··· VORLIEGENDER AUSZUG

Biden sagte weiter, dass ihm die Entscheidung sehr schwergefallen sei. Er habe darüber mit Verbündeten und Mitgliedern des US-Kongresses gesprochen. Die USA seien zwar keine Unterzeichner des Vertrags zur Ächtung von Streumunition, dennoch habe es eine Weile gedauert, bis er überzeugt gewesen sei, diesen Schritt zu gehen. Er halte ihn für notwendig, weil die Ukraine die Munition für ihre Gegenoffensive gegen Russland benötige.
Die US-Regierung hatte kurz bevor bekannt gegeben, der Ukraine umstrittene Streumunition zu liefern. Sie ist Teil eines neuen Militärhilfe-Pakets in Höhe von 800 Millionen US-Dollar (rund 729 Millionen Euro). Die Ukraine hatte bereits seit längerem die Lieferung von Streumunition gefordert. Unter Streumunition versteht man Raketen und Bomben, die über einem Ziel bersten und viele kleine Sprengkörper freigeben. Der Einsatz ist umstritten, weil dadurch eine Vielzahl von Blindgängern im Kampfgebiet zurückbleibt.
Kritik an der Washingtoner Entscheidung kommt von UN-Generalsekretär António Guterres. Er wolle nicht, “dass weiterhin Streumunition auf dem Schlachtfeld eingesetzt wird”, ließ Guterres über einen seiner Sprecher in New York mitteilen.
Auch Russlands Botschafter in den Vereinigten Staaten, Anatoli Antonow, kritisiert die geplante US-Lieferung. “Es ist schon bemerkenswert, mit welcher Grausamkeit und welchem Zynismus Washington an die Frage der Lieferung von tödlichen Waffen an Kiew herangegangen ist”, zitiert die russische Nachrichtenagentur TASS den Botschafter. Auch ohne die Streumunition seien die USA tief verstrickt in den Konflikt und brächten “die Menschheit näher an einem neuen Weltkrieg”, so Antonow.
Selenskyj besucht symbolträchtige Schlangeninsel
Mehr als ein Jahr nach der Wiedereroberung der Schlangeninsel durch ukrainische Truppen hat Präsident Wolodymyr Selenskyj die kleine, strategisch wichtige Insel im Schwarzen Meer besucht. Die Insel werde, “wie die gesamte Ukraine niemals von den Besatzern erobert”, sagte Selenskyj in einem auf Twitter veröffentlichten undatierten Video. “Ich möchte von hier aus, von diesem Ort des Siegs, jedem unserer Soldaten für diese 500 Tage danken”, sagte Selenskyj mit Blick auf die Dauer des russischen Angriffskrieges.

······
··· VORLIEGENDE EINTRÄGE

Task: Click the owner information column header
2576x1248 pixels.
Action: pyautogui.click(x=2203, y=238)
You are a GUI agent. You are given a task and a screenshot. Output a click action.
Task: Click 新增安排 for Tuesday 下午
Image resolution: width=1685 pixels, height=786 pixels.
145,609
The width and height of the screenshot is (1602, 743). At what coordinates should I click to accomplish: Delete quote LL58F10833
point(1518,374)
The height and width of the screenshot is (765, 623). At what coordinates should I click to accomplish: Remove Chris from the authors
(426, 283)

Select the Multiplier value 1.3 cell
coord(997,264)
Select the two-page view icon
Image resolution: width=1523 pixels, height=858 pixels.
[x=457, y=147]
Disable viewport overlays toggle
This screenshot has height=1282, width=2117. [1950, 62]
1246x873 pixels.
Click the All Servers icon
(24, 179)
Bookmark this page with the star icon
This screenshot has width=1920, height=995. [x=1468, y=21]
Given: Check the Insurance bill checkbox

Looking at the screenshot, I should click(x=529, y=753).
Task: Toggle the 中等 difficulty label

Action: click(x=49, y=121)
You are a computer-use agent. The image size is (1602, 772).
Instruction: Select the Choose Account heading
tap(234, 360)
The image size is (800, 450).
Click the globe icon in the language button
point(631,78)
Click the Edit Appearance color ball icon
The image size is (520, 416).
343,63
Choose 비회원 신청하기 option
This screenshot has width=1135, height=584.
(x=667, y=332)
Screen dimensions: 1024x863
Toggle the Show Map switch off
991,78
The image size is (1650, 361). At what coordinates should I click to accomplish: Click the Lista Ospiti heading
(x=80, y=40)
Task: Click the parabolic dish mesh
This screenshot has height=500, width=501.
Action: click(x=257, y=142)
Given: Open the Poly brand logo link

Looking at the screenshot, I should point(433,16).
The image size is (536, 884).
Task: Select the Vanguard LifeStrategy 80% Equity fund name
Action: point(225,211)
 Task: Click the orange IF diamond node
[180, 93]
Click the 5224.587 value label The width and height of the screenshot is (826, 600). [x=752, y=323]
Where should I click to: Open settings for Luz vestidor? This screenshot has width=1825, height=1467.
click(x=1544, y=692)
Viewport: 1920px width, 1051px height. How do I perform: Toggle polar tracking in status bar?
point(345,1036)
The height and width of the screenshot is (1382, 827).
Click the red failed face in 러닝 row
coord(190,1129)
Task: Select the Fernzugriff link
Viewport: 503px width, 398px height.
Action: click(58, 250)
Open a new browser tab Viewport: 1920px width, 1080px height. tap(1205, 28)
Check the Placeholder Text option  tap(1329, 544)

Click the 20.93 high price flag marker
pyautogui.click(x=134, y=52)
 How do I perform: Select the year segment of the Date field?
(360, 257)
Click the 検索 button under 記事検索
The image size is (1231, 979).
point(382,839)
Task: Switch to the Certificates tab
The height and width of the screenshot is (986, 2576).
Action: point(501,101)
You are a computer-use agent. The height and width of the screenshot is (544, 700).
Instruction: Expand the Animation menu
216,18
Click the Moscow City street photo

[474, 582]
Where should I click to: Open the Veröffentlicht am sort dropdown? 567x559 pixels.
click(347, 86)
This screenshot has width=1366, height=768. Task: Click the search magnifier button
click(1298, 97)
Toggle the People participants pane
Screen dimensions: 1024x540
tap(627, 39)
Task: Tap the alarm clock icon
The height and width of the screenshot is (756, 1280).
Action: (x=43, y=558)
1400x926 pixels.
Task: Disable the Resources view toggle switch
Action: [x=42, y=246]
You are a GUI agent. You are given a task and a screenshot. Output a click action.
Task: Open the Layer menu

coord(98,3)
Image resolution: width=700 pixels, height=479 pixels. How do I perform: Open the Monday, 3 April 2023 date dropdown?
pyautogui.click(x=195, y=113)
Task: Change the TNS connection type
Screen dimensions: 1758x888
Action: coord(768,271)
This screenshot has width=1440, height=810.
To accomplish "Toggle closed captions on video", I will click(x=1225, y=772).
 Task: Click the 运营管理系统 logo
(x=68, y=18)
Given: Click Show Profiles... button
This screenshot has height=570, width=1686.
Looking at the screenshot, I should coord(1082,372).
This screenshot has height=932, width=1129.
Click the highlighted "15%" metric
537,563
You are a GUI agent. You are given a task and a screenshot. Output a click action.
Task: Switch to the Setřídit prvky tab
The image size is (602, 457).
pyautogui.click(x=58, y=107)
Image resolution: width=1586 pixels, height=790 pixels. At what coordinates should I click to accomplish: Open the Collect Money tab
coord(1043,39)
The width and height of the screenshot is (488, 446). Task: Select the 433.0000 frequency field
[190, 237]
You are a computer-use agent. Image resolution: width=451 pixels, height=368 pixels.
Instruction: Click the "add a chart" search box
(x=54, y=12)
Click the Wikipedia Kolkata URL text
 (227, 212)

······

### ANWEISUNGEN:
1. Gib die Einträge von der Zeile mit "Where should I click to: Open settings" bis zur Zeile mit "Action: [x=42, y=246]" unverändert wieder, beide Zeilen eingeschlossen.
2. Wie könnte der Nachrichtenauszug zum Krieg in der Ukraine weitergehen? Setze ihn nach seinem letzten Satz fort.

### GEGEBENE ANTWORTEN:
1.
Where should I click to: Open settings for Luz vestidor? This screenshot has width=1825, height=1467.
click(x=1544, y=692)
Viewport: 1920px width, 1051px height. How do I perform: Toggle polar tracking in status bar?
point(345,1036)
The height and width of the screenshot is (1382, 827).
Click the red failed face in 러닝 row
coord(190,1129)
Task: Select the Fernzugriff link
Viewport: 503px width, 398px height.
Action: click(58, 250)
Open a new browser tab Viewport: 1920px width, 1080px height. tap(1205, 28)
Check the Placeholder Text option  tap(1329, 544)

Click the 20.93 high price flag marker
pyautogui.click(x=134, y=52)
 How do I perform: Select the year segment of the Date field?
(360, 257)
Click the 検索 button under 記事検索
The image size is (1231, 979).
point(382,839)
Task: Switch to the Certificates tab
The height and width of the screenshot is (986, 2576).
Action: point(501,101)
You are a computer-use agent. The height and width of the screenshot is (544, 700).
Instruction: Expand the Animation menu
216,18
Click the Moscow City street photo

[474, 582]
Where should I click to: Open the Veröffentlicht am sort dropdown? 567x559 pixels.
click(347, 86)
This screenshot has width=1366, height=768. Task: Click the search magnifier button
click(1298, 97)
Toggle the People participants pane
Screen dimensions: 1024x540
tap(627, 39)
Task: Tap the alarm clock icon
The height and width of the screenshot is (756, 1280).
Action: (x=43, y=558)
1400x926 pixels.
Task: Disable the Resources view toggle switch
Action: [x=42, y=246]

2.
Russische Truppen hatten die Insel kurz nach Kriegsbeginn unter ihre Kontrolle gebracht. Die Schlangeninsel liegt etwa 48 Kilometer vor der ukrainischen Küste und in der Nähe der Seewege, die zum Bosporus und zum Mittelmeer führen. Darüber hinaus hat die Insel für die Ukraine und Russland symbolische Bedeutung.
Bekannt wurde die kleine Insel unter anderem wegen des Widerstands der dort stationierten ukrainischen Streitkräfte. Die Besatzung des später gesunkenen russischen Kriegsschiffes “Moskwa” hatte die auf der Insel stationierten ukrainischen Grenzschützer am ersten Tag der Invasion aufgefordert, sich zu ergeben. “F…k dich, russisches Kriegsschiff!”, antwortete darauf ein Grenzschützer in einem Funkspruch, der weltweit für Beachtung sorgte.
UN: Mehr als 9000 Zivilisten seit Kriegsbeginn getötet
Mehr als 9000 Zivilisten sind nach UN-Angaben seit Beginn des russischen Angriffskriegs gegen die Ukraine getötet worden. Darunter seien 500 Kinder, erklärte die UN-Mission zur Überwachung der Menschenrechte in der Ukraine (HRMMU) anlässlich des 500. Tags seit Beginn des russischen Angriffskriegs gegen die Ukraine. Nach Einschätzungen von UN-Vertretern liegt die tatsächliche Zahl der zivilen Todesopfer allerdings deutlich höher.
Der Krieg verlange der ukrainischen Bevölkerung weiterhin einen “schrecklichen Tribut” ab, erklärte HRMMU-Vizechef Noel Calhoun. Durchschnittlich sei im Jahr 2023 die Zahl der Todesopfer zwar niedriger als im Vorjahr gewesen. Im Mai und Juni sei die Zahl der Toten aber wieder angestiegen.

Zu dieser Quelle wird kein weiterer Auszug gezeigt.